This is not the right way to use a Messaging Queue.
A1: The issue is your server finally has to block, as client code does not retrieve any answer while the REQ/REP
-pattern requires to do so. The zeromqServer.php
on the REP
side will simply not attempt to recv()
another message from an associated client ( on the REQ
side of the Formal Communication Patter ) until the client has been physically delivered ( into an internal buffer ) and has recv()
-ed the "reply"-message from the zeromqServer.php
side.
Earlier versions of ZeroMQ, ver. 2.1 et al, used to have an unlimited, infinite, default limit sizing of a node's internal message queues and memory-management, used for a low-level I/O-thread buffering, before the data was copied into O/S-kernel resources and released from ZeroMQ memory footprint.
The newer versions of ZeroMQ, ver 3.x+, have the so called HWM-s ( a.k.a. High-Water-Mark-s ) by default "just" 1000 messages oustanding "short", after which the respective piece of such ZeroMQ resource starts to block or drop messages.
While a reactive attempt to explicitly increase HWM-settings management looks like a dirty way to solve a principal design error, another ZeroMQ warning is fair on this for further caution to go just in this direction ( ?MQ does not guarantee that the socket will accept as many as ZMQ_SNDHWM
messages, and the actual limit may be as much as 60-70% lower depending on the flow of messages on the socket ).
Forgetting or being unable to do this ( Ref.: as the OP code has already demonstrated ):
//$reply = $requester->recv();
means your REQ/REP
Formal Communication Pattern "pendulum" becomes irreversibly deadlocked ( forever ).
A2: Basic REQ/REP
Formal-Communication-Pattern sounds straight, but has a few dangerous features, the observed blocking is being just one of this. Some additional steps might be taken code-wise, to deploy XREQ/XREP
, DEALER/ROUTER
and other tools, but the design should be revised ground up, not just SLOC
by SLOC
, as there seems to be a lot of things to realise, before designing a code. One of the major mistake is to assume a message is sent once a send()
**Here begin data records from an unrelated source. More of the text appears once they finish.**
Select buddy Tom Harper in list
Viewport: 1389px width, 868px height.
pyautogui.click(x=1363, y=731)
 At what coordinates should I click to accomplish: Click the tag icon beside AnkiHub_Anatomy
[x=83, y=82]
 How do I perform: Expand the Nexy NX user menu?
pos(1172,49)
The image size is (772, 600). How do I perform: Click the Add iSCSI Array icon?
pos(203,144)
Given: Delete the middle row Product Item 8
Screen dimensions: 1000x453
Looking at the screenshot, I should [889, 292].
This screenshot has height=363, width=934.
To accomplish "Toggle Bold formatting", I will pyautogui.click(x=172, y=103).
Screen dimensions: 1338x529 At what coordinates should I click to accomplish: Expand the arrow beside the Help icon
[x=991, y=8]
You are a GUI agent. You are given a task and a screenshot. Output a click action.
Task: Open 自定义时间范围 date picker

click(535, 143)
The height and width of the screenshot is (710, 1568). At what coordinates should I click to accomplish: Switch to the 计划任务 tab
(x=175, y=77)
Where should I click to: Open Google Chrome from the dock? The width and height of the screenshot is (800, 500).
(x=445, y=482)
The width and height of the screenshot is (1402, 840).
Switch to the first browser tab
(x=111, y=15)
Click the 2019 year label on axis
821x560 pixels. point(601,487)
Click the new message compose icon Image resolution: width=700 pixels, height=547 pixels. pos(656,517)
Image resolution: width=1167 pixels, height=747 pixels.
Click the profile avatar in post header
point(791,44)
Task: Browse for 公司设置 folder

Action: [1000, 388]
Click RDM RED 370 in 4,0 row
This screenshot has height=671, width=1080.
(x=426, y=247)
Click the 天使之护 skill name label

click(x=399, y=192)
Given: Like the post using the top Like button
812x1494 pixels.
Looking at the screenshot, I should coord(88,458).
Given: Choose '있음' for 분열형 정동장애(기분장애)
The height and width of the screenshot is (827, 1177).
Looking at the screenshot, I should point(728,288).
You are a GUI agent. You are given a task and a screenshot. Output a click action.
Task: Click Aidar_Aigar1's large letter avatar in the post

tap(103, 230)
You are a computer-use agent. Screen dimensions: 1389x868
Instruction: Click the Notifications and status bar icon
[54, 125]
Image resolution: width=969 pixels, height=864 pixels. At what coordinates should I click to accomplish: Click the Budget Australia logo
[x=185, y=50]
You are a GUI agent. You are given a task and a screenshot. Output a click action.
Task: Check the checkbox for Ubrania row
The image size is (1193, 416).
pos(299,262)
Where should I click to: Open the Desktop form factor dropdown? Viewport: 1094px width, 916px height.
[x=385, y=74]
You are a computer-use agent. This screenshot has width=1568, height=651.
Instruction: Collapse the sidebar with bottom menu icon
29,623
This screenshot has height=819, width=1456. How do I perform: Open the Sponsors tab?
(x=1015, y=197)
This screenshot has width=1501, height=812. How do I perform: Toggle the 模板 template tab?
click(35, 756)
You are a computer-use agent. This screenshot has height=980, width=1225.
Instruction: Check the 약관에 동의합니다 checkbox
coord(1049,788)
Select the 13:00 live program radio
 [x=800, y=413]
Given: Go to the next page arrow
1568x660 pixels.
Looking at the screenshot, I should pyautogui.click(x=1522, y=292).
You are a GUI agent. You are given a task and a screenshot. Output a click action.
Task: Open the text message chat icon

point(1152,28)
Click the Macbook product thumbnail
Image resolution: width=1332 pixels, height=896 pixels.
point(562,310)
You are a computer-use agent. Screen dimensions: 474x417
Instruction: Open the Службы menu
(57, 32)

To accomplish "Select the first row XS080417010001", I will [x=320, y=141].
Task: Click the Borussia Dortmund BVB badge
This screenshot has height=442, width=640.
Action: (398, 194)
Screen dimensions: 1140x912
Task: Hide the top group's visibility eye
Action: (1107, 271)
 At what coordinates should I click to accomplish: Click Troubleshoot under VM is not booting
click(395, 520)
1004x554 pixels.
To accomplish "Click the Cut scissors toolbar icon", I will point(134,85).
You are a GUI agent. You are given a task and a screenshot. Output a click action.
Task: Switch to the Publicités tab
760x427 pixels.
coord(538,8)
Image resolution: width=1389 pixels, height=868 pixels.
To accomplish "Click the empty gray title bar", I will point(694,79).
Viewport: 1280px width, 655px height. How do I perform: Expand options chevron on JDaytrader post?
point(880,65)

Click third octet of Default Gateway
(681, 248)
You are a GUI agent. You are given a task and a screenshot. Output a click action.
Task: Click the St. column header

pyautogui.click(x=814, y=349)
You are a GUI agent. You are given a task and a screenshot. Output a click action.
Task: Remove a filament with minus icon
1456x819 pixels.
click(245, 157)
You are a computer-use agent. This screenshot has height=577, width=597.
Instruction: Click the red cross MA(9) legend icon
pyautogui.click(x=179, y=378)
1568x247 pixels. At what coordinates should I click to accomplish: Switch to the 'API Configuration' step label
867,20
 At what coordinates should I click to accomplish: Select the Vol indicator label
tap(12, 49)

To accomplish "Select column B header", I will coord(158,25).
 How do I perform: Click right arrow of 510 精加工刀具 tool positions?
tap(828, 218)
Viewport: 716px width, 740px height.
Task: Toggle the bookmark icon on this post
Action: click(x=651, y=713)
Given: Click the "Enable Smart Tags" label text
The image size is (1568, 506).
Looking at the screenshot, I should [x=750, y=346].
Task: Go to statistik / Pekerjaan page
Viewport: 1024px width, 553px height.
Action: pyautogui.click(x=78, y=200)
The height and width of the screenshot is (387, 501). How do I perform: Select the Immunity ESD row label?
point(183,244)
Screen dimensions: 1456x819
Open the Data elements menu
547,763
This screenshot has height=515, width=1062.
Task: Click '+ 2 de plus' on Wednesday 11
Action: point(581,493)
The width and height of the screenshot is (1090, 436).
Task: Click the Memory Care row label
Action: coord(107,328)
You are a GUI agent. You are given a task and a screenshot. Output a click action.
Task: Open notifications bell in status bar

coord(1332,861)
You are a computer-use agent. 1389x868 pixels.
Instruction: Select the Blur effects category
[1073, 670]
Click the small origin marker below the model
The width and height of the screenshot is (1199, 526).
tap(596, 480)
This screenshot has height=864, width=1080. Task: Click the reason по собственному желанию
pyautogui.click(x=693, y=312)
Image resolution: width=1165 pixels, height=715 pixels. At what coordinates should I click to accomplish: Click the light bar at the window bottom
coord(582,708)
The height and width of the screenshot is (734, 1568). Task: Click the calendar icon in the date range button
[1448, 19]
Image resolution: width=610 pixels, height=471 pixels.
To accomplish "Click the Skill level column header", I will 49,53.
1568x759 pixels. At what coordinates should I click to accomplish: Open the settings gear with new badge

method has been ordered. Not the case in ZeroMQ.
Also the code-design should assume an uncertain nature of a message deliver and handle properly both the missing message problem and any kind of a distributed-service blocking incident ( deadlock, livelock, buffer-threshold overflow, old/new-API conflicts as there is no explicit warranty any of your messaging peers ( there is no central message-broker in ZeroMQ ) has the very same version of ZeroMQ API / protocol implemented on it's localhost side -- so there is indeed a lot of new points of view, during the code design )
The best way to do this
If you can trust and believe in a piece of a hands-on experience, your best next step ought be to download and read the fabulous Pieter HINTJENS' book "Code Connected, Volume 1", where Pieter has a lot of insights on distributed processing, including many hints and directions for reliable-patterns, as you will like to implement.
Do read the book, it is both worth your time and you will likely revisit the book many times, if you stay in distributed software design, so do not hesitate to start right now jumping to such a 400+ pages cookbook from the Master of Masters, the Pieter HINTJENS out of questions is.
Why? The real world is typically much more complex
Just one picture, Fig.60 from the above-mentioned book to forget about individual archetype's re-use and to realise the need for a proper end-to-end distributed system design perspective, including blocking-avoidance and deadlock-resolution strategies:
Just to have some idea, look into the following code-example, from a simple distributed messaging, where aMiniRESPONDER
process uses multiple ZeroMQ channels.
How to improve your implementation in a fairly large Web PHP-application domain?
Learn how to both prevent ( design-wise ) and handle ( deux-ex-machina type ) other collisions.
PHP has on it's own all proper syntax-constructors for this type of algorithmisation, but the architecture and design is in your hands, from start to end.
Just to realise, how bigger the collisions-aware { try:, except:, finally: }
style of a ZeroMQ signalling-infrastructure setup / system-part / ZeroMQ graceful-termination efforts are, check the [SoW]
just by row numbers:
14544 - 14800 // a safe infrastructure setup on aMiniRESPONDER side ~ 256 SLOCs
15294 - 15405 // a safe infrastructure graceful termination ~ 110 SLOCs
compared to the core-logic of the event-processing segment of aMiniRESPONDER
example
14802 - 15293 // aMiniRESPONDER logic, incl. EXC-HANDLERs ~ 491 SLOCs
A final note on ZeroMQ-based distributed systems
Demanding? Yes, but very powerful, scaleable, fast and indeed rewarding on proper use. Do not hesitate to invest your time and efforts to acquire and manage your knowledge in this domain. All your further software projects may just benefit from this professional investment.